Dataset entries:
####################
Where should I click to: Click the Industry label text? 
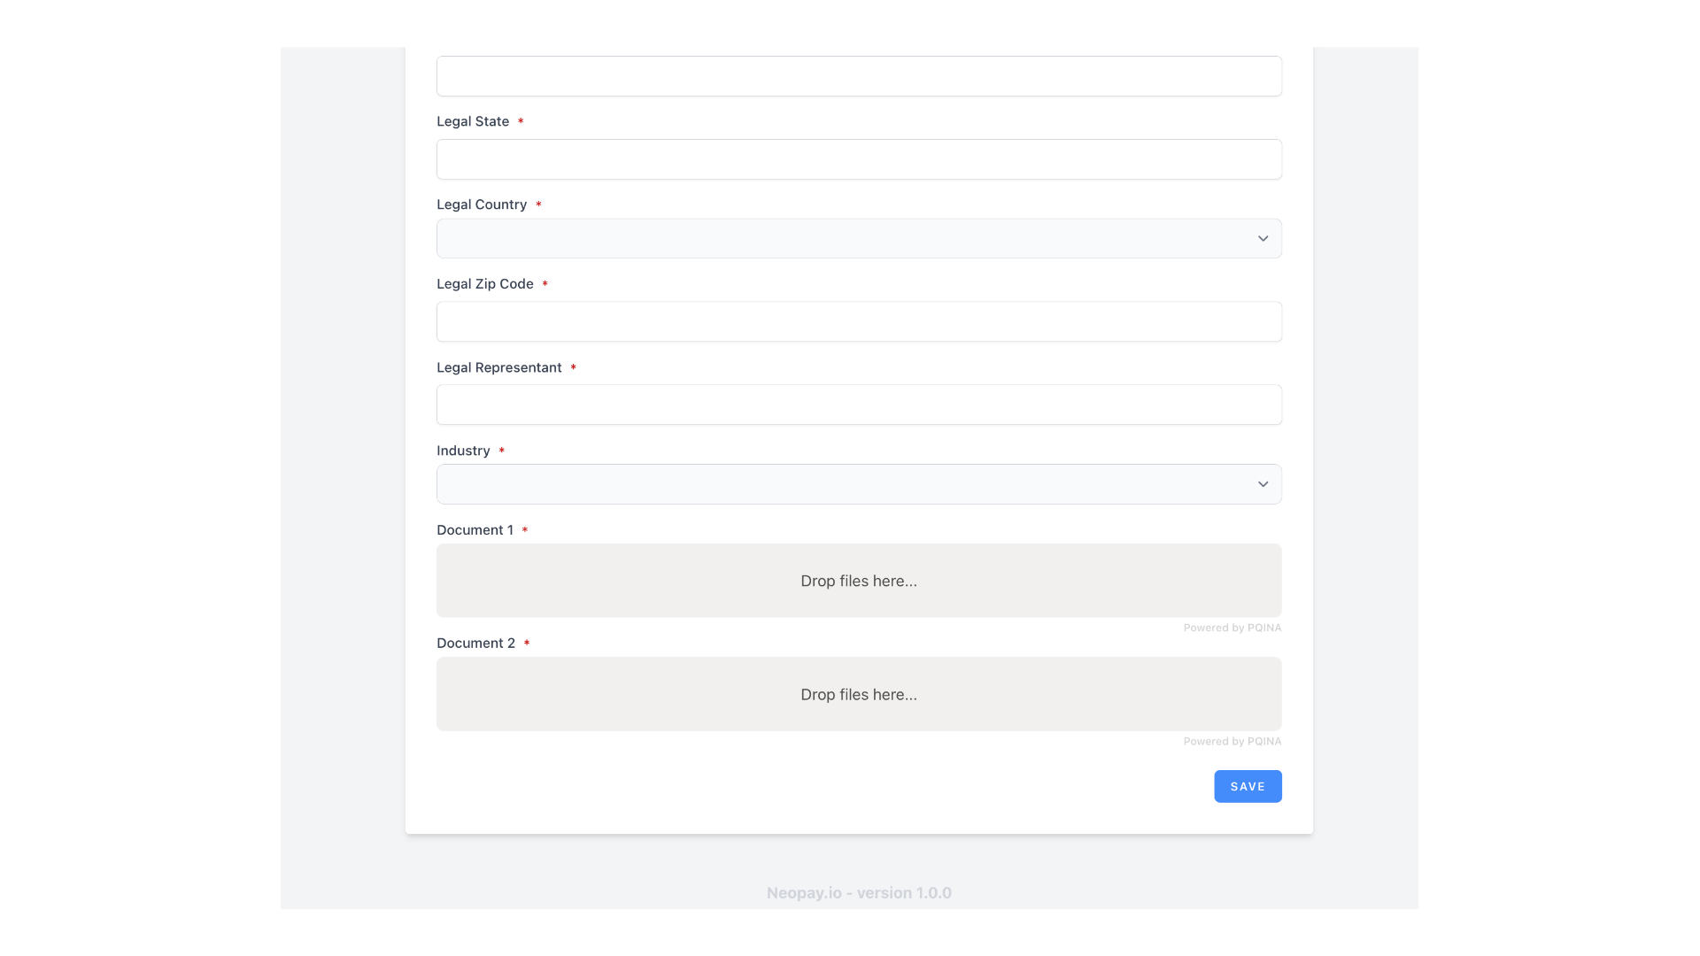pyautogui.click(x=462, y=451)
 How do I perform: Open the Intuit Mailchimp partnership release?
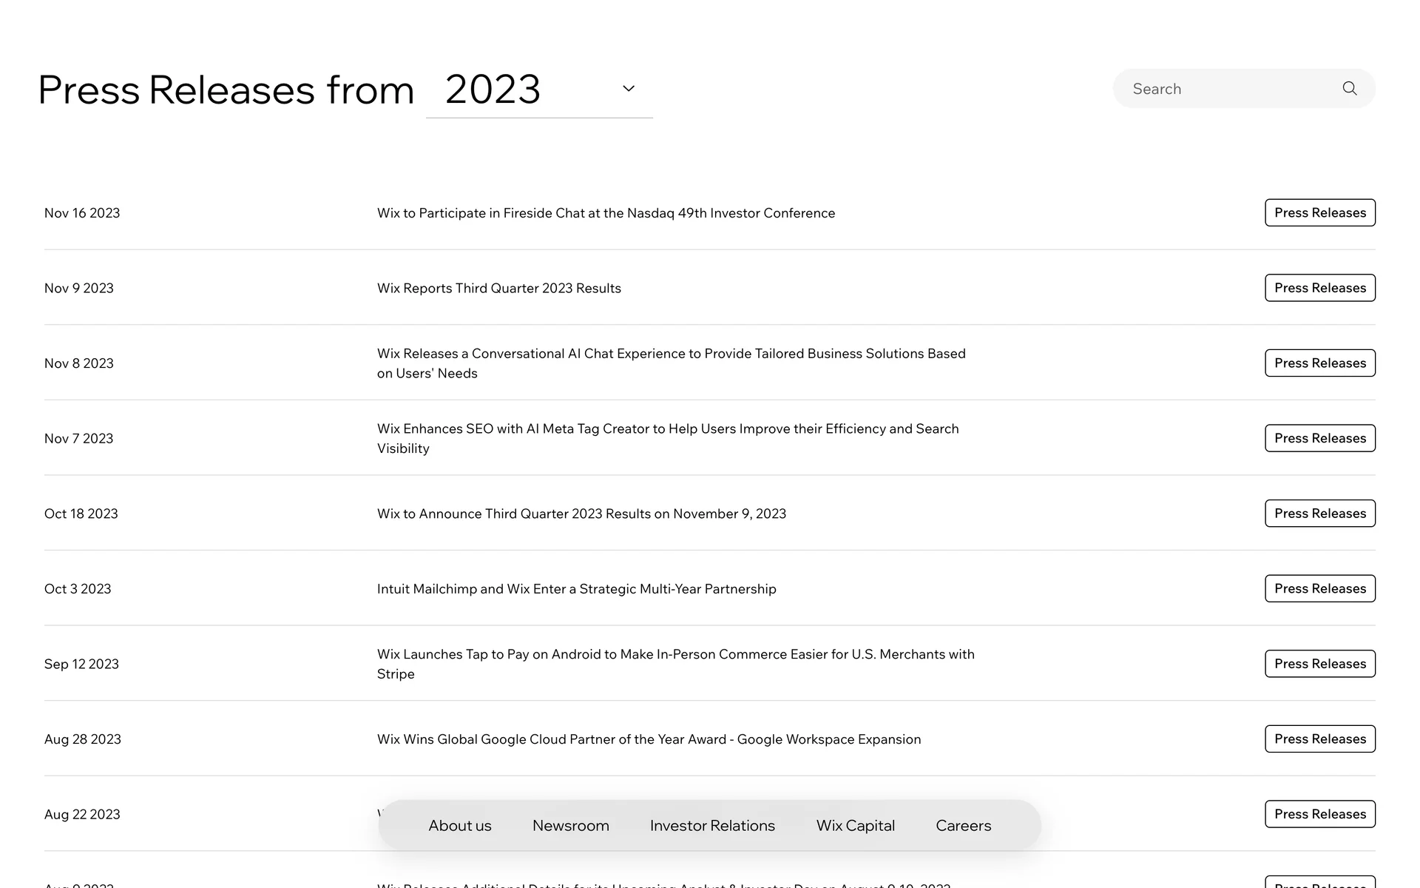[576, 589]
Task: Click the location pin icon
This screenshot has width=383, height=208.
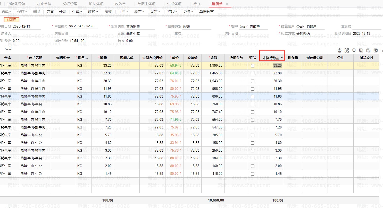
####################
**Exercise prompt:** Restate the records in full and word for word, but keep the pictures out.

**Completed exercise:**
Where should I click to: Click the Industry label text? 
pyautogui.click(x=462, y=451)
 How do I perform: Open the Intuit Mailchimp partnership release?
[576, 589]
Task: Click the location pin icon
This screenshot has width=383, height=208.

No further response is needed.